◆ **WHAT YOU WILL DO**
Retype, exactly and only, each line from the one containing "You are a computer-use agent. The" to the end of the records below.

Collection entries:
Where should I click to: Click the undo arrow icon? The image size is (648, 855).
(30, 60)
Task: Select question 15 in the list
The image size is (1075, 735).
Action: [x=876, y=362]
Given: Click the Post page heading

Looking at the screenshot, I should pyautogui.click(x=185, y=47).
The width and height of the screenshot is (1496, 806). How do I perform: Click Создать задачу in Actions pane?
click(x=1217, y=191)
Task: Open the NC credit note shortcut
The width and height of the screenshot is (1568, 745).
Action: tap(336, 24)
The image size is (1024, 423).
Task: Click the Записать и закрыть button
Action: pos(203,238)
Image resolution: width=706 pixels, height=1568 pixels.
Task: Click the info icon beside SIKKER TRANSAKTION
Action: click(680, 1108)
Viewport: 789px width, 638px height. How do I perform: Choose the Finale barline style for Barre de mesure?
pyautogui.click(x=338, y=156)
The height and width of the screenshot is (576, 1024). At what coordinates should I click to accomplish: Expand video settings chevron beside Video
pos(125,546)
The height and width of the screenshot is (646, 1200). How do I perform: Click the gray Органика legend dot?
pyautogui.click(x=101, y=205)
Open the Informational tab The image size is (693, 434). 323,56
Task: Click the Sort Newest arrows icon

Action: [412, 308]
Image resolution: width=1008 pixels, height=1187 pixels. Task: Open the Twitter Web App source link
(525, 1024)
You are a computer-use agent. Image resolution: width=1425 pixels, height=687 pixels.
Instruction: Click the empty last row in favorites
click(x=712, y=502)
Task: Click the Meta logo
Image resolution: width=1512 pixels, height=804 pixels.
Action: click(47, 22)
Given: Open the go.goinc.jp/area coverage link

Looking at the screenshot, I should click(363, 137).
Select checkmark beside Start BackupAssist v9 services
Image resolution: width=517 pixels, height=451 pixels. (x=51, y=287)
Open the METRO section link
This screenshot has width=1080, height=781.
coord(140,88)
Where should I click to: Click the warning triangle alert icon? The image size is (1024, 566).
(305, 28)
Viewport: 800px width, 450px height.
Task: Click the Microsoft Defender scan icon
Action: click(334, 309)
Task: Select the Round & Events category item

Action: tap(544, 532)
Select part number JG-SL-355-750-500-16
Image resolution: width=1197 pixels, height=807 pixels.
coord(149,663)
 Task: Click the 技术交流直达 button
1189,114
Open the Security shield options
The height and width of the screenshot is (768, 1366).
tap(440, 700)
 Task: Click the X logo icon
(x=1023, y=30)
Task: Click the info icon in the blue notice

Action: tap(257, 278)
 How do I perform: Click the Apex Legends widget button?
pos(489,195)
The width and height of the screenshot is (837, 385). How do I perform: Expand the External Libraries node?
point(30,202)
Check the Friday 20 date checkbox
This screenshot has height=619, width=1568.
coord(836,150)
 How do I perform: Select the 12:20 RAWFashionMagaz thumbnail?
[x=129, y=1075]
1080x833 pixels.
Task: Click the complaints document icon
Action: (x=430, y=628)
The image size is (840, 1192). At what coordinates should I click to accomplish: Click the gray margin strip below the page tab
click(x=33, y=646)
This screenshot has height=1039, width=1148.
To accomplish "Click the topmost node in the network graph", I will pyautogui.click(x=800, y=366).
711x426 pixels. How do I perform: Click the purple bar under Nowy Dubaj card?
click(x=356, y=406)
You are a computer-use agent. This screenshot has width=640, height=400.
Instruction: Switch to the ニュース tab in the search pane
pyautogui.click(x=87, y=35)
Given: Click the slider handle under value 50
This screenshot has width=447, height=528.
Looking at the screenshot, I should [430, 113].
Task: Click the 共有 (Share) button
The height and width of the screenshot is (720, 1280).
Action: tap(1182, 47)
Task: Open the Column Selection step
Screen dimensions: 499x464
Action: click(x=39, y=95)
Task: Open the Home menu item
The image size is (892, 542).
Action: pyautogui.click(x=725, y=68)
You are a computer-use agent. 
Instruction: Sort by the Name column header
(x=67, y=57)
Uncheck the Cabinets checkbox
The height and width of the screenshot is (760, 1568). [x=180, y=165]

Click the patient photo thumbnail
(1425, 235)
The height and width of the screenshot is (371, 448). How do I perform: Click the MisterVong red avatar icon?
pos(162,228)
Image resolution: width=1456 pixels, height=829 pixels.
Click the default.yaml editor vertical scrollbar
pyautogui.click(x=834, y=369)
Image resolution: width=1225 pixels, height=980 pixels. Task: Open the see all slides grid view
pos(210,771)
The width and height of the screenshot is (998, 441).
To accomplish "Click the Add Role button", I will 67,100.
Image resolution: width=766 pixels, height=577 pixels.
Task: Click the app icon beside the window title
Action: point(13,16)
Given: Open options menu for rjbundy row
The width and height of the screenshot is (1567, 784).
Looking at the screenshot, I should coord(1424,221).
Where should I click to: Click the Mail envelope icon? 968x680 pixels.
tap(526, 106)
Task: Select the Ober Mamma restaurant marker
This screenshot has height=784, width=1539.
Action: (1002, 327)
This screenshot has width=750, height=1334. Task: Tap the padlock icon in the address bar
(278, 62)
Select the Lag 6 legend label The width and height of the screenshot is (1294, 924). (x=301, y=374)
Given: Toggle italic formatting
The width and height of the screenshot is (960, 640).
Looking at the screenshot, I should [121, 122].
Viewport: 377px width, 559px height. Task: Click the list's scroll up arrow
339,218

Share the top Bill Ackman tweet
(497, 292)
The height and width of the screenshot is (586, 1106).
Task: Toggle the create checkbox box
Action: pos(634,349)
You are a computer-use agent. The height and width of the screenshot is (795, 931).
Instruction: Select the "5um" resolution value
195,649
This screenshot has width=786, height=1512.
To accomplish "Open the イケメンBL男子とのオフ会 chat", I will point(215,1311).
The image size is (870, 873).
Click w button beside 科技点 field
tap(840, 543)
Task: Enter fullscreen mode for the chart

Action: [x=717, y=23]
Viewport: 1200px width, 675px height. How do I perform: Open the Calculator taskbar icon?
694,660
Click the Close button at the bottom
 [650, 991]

◆ **TASK SOLUTION**
You are a computer-use agent. The height and width of the screenshot is (795, 931).
Instruction: Select the "5um" resolution value
195,649
This screenshot has width=786, height=1512.
To accomplish "Open the イケメンBL男子とのオフ会 chat", I will point(215,1311).
The image size is (870, 873).
Click w button beside 科技点 field
tap(840, 543)
Task: Enter fullscreen mode for the chart

Action: [x=717, y=23]
Viewport: 1200px width, 675px height. How do I perform: Open the Calculator taskbar icon?
694,660
Click the Close button at the bottom
 [650, 991]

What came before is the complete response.